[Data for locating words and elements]
━━━
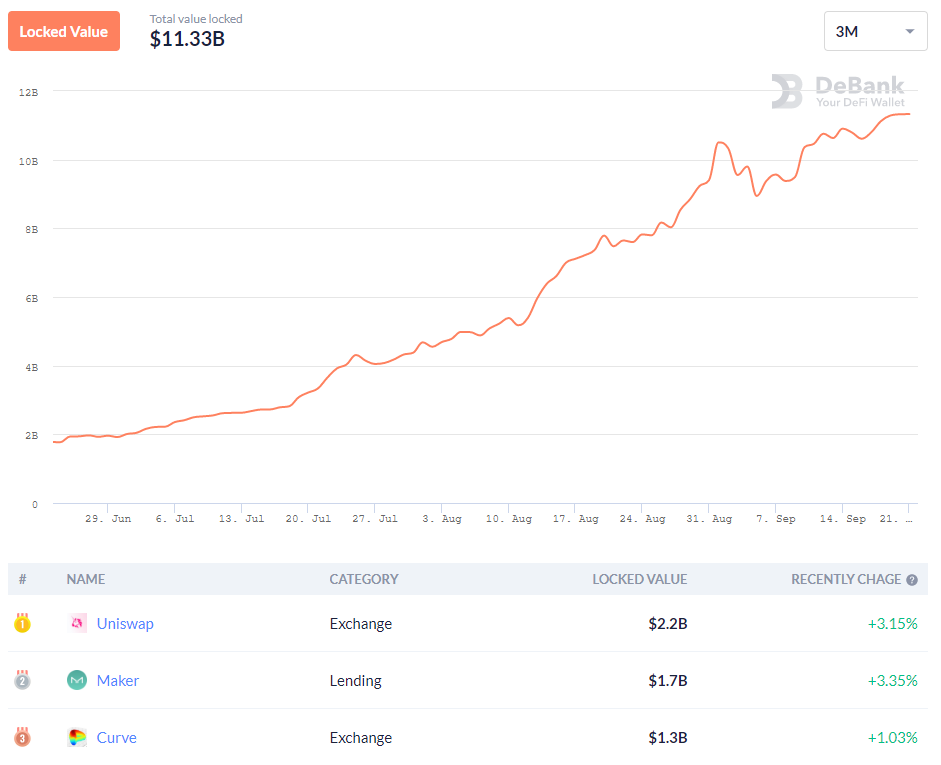Click Uniswap's +3.15% change value
This screenshot has height=765, width=941.
pos(892,624)
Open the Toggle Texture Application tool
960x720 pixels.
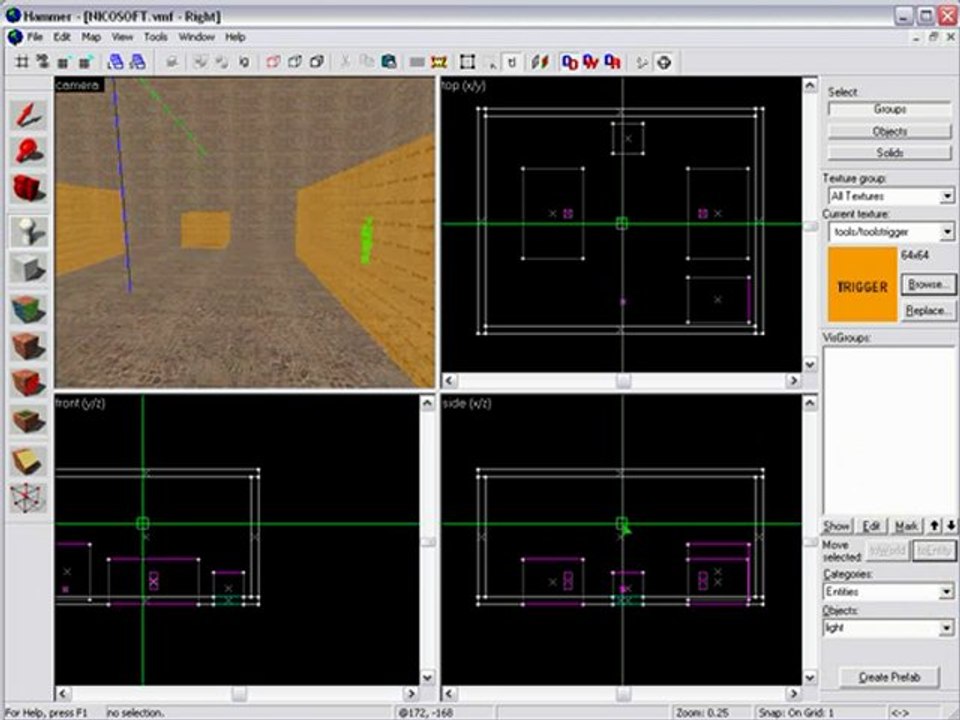point(29,309)
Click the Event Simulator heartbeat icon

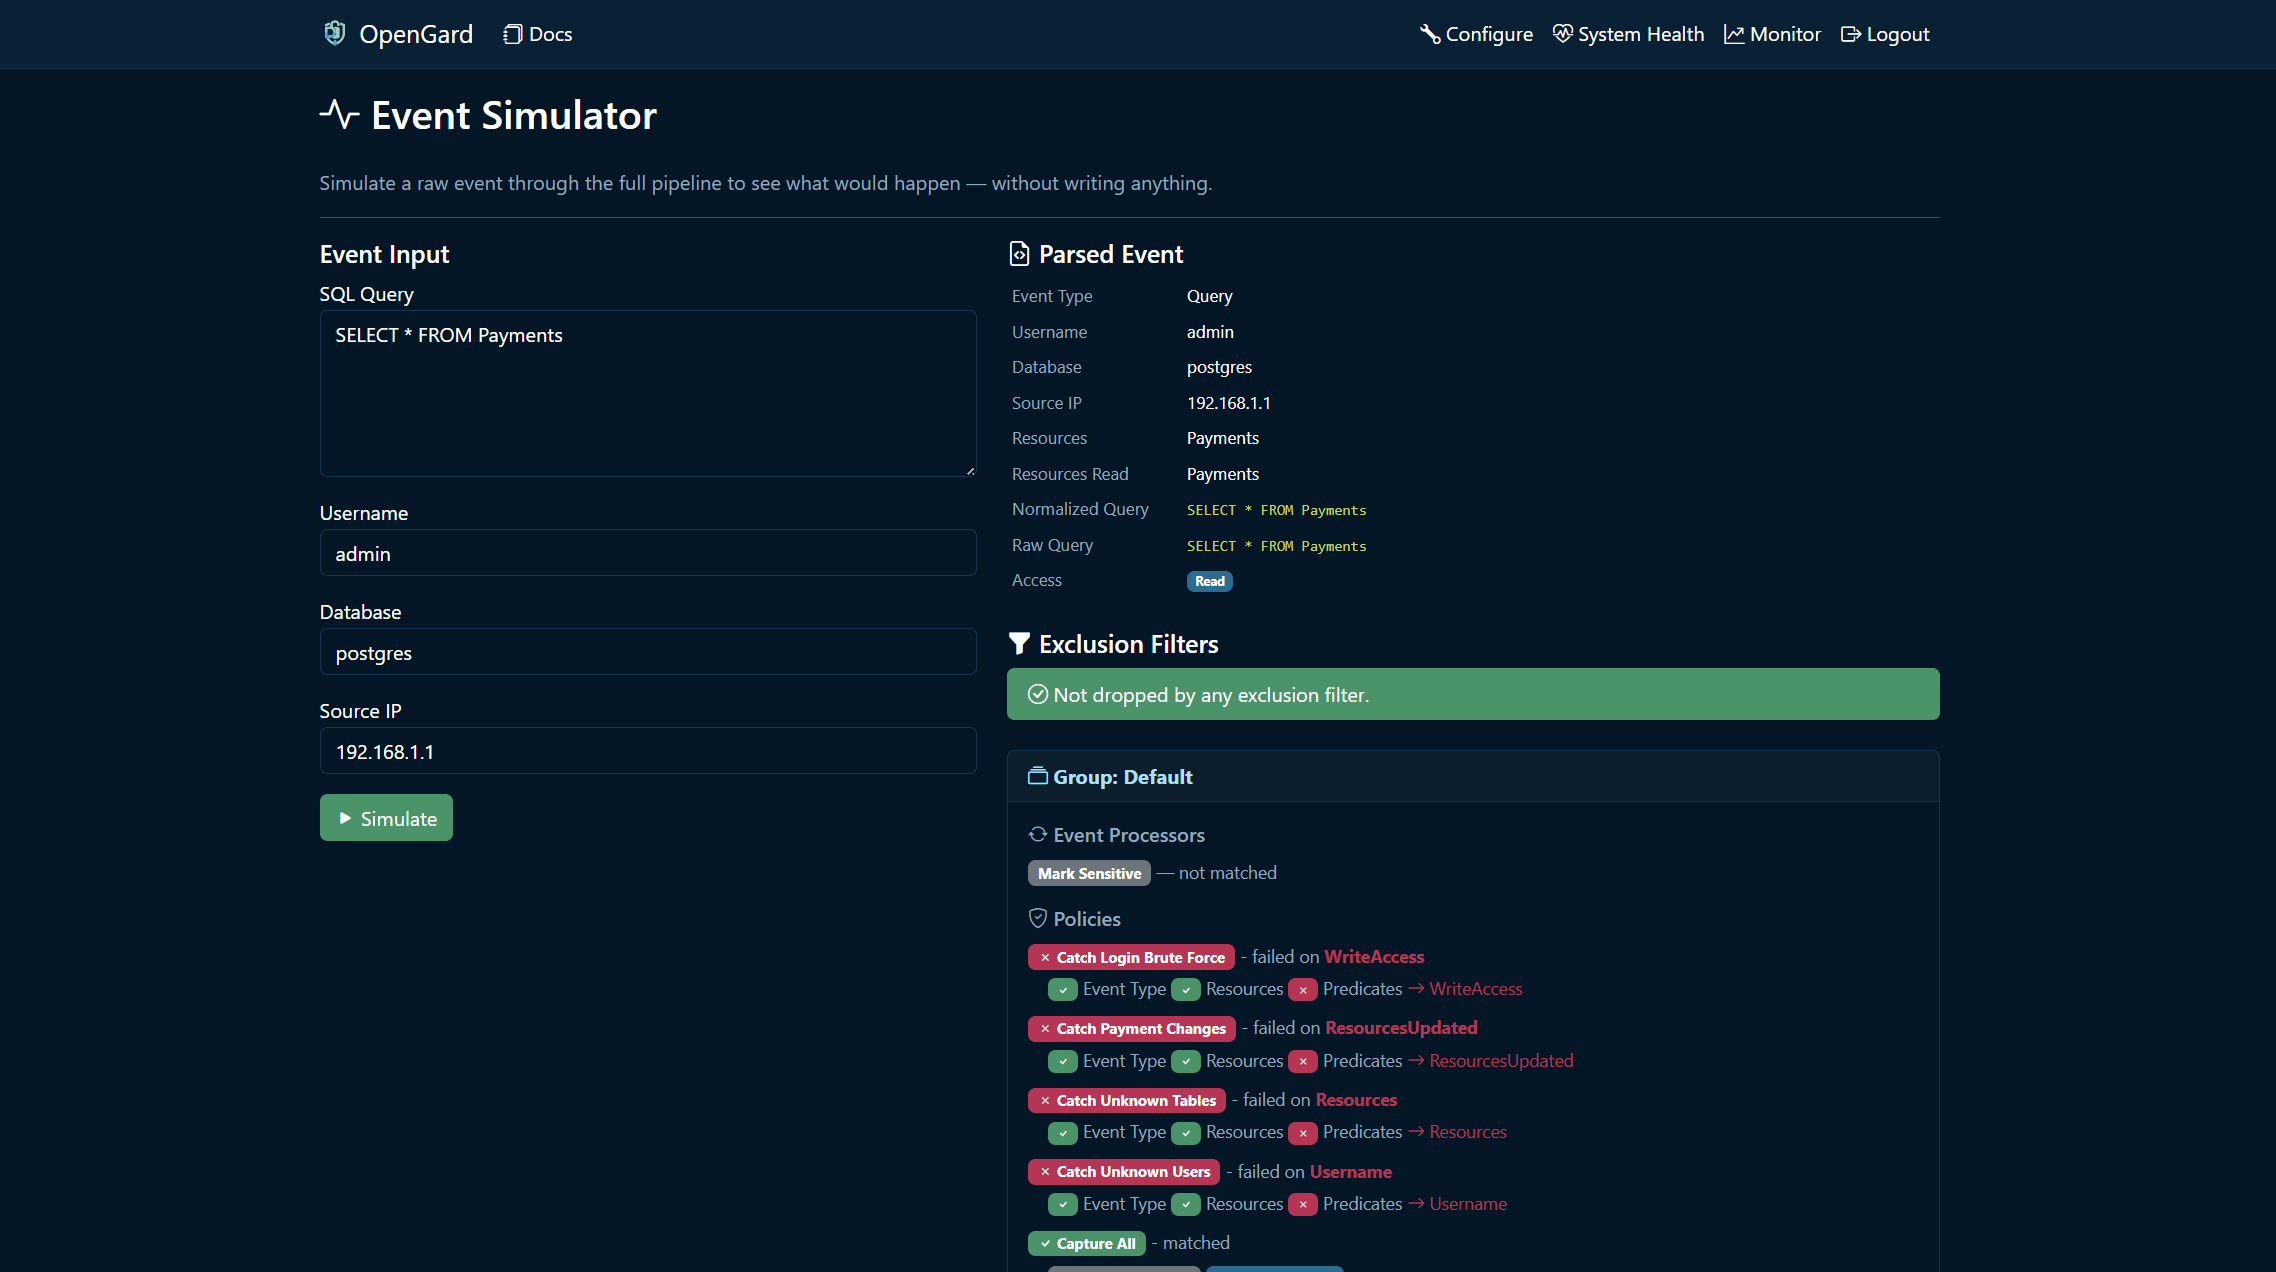point(338,114)
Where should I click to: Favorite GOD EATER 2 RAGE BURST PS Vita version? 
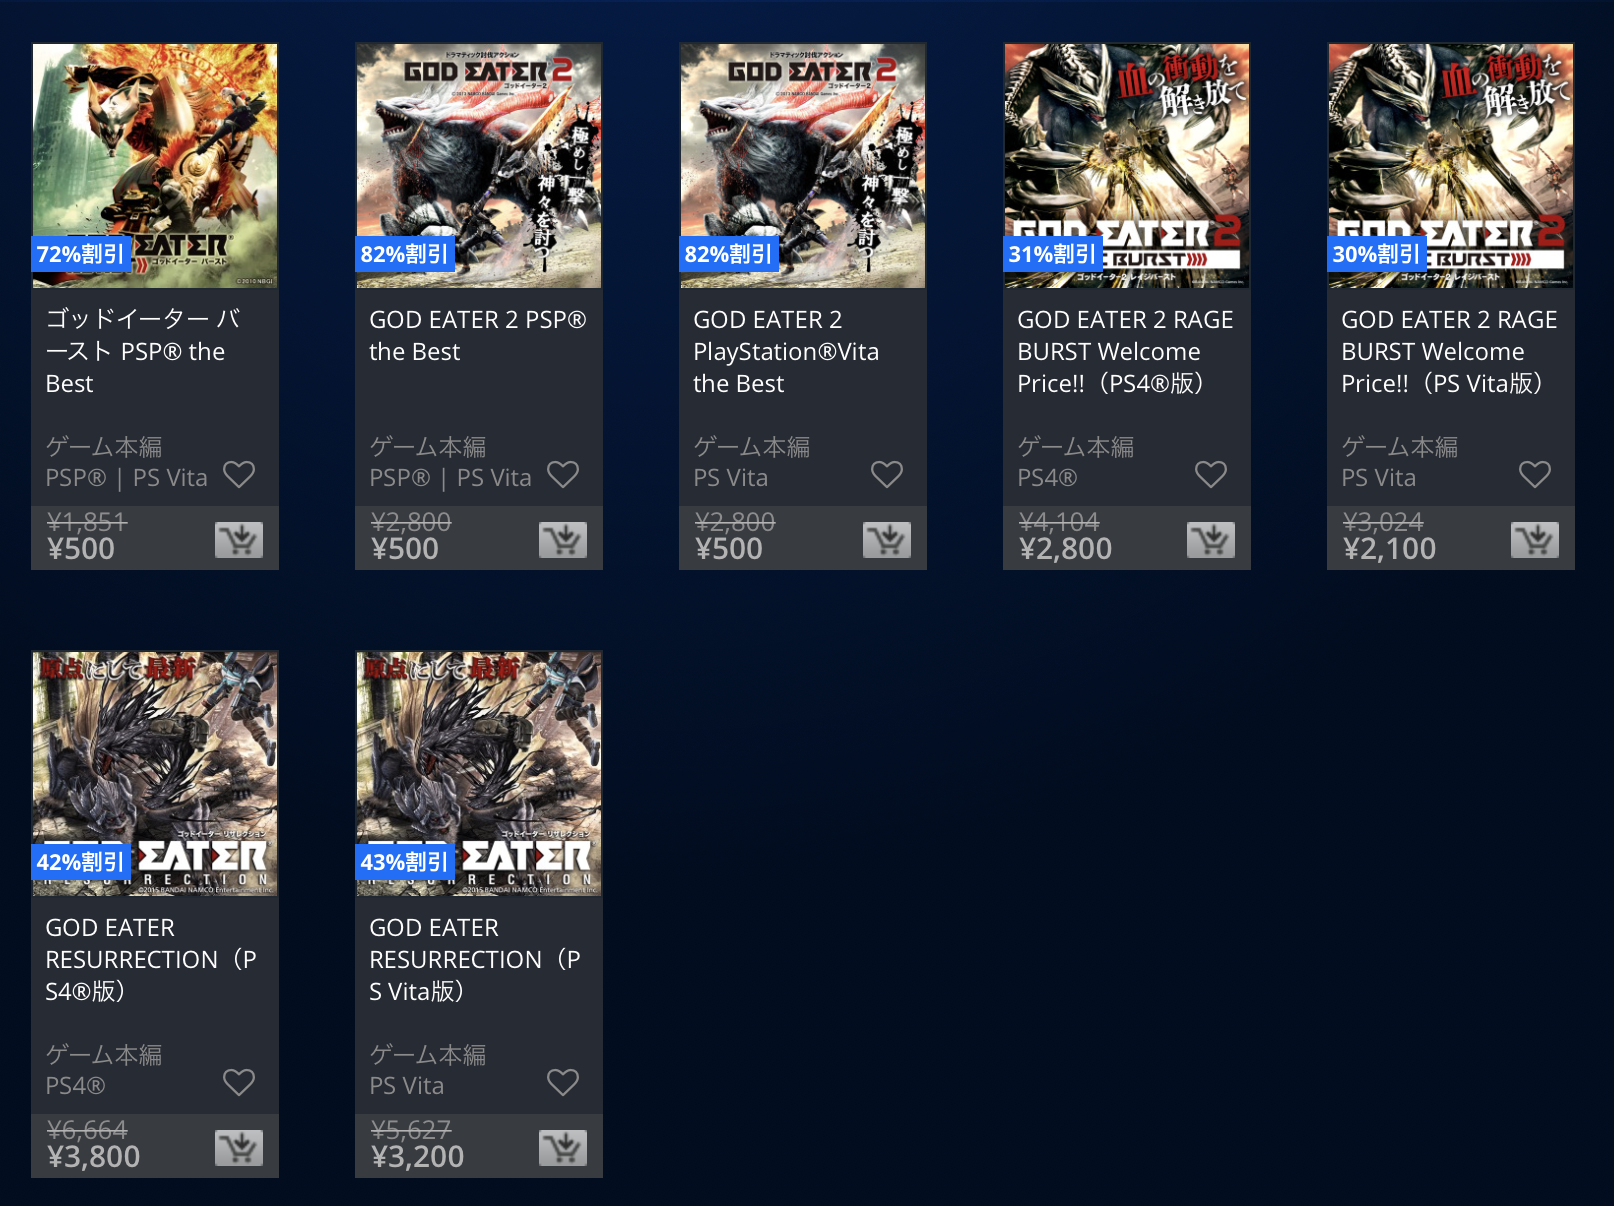click(1535, 474)

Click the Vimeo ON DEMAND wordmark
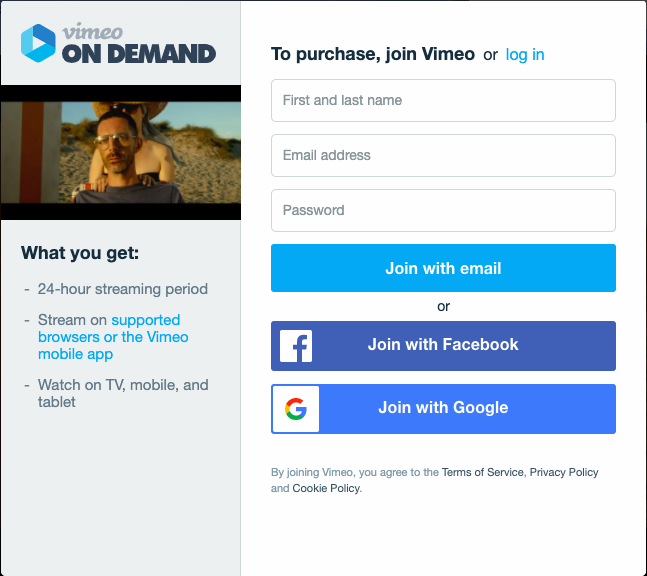(x=139, y=44)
━━━
* _Exercise goal_:
Put the lines of the data above into a numbered list, skipping any blank lines. Leave the pictures out of your answer.

* _Solution for this task_:
1. Click Uniswap's +3.15% change value
2. This screenshot has height=765, width=941.
3. pos(892,624)
4. Open the Toggle Texture Application tool
5. 960x720 pixels.
6. point(29,309)
7. Click the Event Simulator heartbeat icon
8. point(338,114)
9. Where should I click to: Favorite GOD EATER 2 RAGE BURST PS Vita version? 
10. click(1535, 474)
11. Click the Vimeo ON DEMAND wordmark
12. (x=139, y=44)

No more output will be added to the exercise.